Awal sembilan puluhan kala Jojon, Gepeng, dan Bagito bersaudara lewat acara BaSo sedang mencapai puncak ketenaran, acara komedi berdurasi dua puluh empat menit rata-rata adalah favorit stasiun televisi. Secara tipe tak jauh berbeda dengan Extravaganza yang kini ditayangkan TransTV. Hanya saja kalau Extravaganza banyak melibatkan improvisasi aksi, Bagito Show serta program-program lawak senior atau seangkatan cenderung mengandalkan penceritaan yang dibangun dari kekuatan kata-kata. Para pelawak bersandiwara, beradu kata-kata, atau dalam kasus Bagito melontarkan sindiran satir berkenaan dengan masalah pemerintahan.
Konon Extravaganza tidak jauh berbeda dengan konsep Saturday Night Live. Program televisi yang telah bertahan puluhan tahun di televisi Amerika. Saturday Night Live yang banyak mencetak sosok-sosok mapan setelah meninggalkan program tersebut, sebutlah; Tina Fey kreator 30 Rock yang memenangkan Golden Globe, Ben Stiller (menyutradari Tropic Thunder, 2008), Adam Sandler, serta lusinan nama-nama lain.
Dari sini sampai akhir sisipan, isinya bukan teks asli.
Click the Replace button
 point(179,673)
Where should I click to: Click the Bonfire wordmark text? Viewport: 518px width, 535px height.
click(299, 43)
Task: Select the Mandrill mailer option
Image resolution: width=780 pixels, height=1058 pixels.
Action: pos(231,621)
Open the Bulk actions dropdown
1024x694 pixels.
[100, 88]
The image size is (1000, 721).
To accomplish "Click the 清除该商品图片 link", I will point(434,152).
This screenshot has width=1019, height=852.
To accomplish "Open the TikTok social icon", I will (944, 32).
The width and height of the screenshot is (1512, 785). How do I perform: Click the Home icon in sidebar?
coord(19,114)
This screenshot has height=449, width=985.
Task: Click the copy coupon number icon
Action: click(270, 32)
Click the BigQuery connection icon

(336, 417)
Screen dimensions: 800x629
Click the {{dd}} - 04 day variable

Sepuluh tahun berlalu dan program-program komedi yang memilih menciptakan situasi lucu melalui ekspresi-aksi tengah mendominasi. Bukan maksud mengatakan bahwa komedi melalui kemampuan memainkan kata-kata hanyalah ciri Indonesia semata, komedi panggung, atau pelawak menceritakan lelucon-lelucon dengan hanya berbekal mikrofon di panggung kafe-kafe komedi, konon adalah tradisi yang dimulai di negeri Paman Sam. Sementara di Indonesia, pertunjukan ketoprak, ludruk atau wayang sah-sah saja disebut sebagai hiburan ‘komedi tempo doeloe’ yang sifatnya Indonesiana, yang berarti komedi dengan penekanan aksi sejak dahulu kala telah dipraktikkan di negara kita.
Inti masalah bukan mana yang mengikuti mana, atau pun mana yang lebih Indonesia, perkaranya, komedi dengan penekanan aksi-reaksi bila sudah terlalu sering digunakan bisa menyebabkan kelelahan serta membuat penonton merasa apa yang ditampilkan terasa terlalu dibuat-buat. Apalagi mengingat beberapa adegan yang diperlihatkan dalam program komedi masa kini, tampaknya menggunakan pola komedi yang bisa ditemui pada film-film Hollywood. Misalnya, penekanan ekspresi komedi pada Suami-Suami Takut Istri, adegan sengaja tak sengaja pada Tawa Sutra, sikap percaya diri berlebihan pada (ex) OB, dan tentu saja, satir teatrikal Extravaganza yang merupakan Saturday Night Live versi Indonesia.